▶ **SUPPLIED ENTRIES**
○ ○ ○ ○ ○
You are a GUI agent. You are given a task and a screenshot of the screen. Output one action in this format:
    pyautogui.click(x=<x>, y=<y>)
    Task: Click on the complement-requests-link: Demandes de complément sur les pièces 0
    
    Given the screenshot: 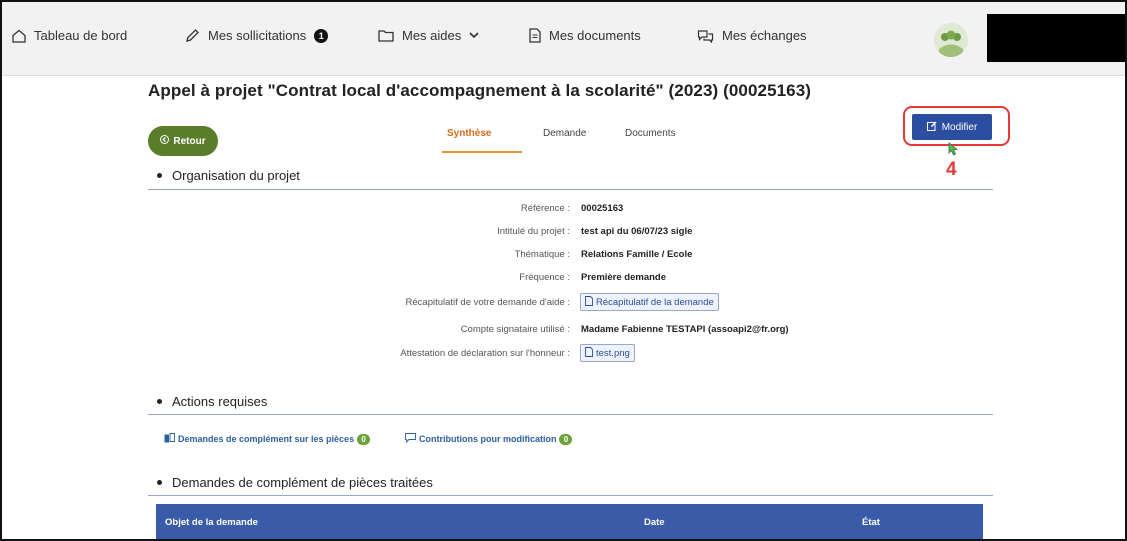 What is the action you would take?
    pyautogui.click(x=268, y=439)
○ ○ ○ ○ ○
Please rewrite the stretch from the start of the listing through the line containing "Task: Click on", changing "GUI agent" to "screen assistant" and leaving everything else unchanged. Return only those lines.

▶ **RESPONSE TO THIS TASK**
You are a screen assistant. You are given a task and a screenshot of the screen. Output one action in this format:
    pyautogui.click(x=<x>, y=<y>)
    Task: Click on the complement-requests-link: Demandes de complément sur les pièces 0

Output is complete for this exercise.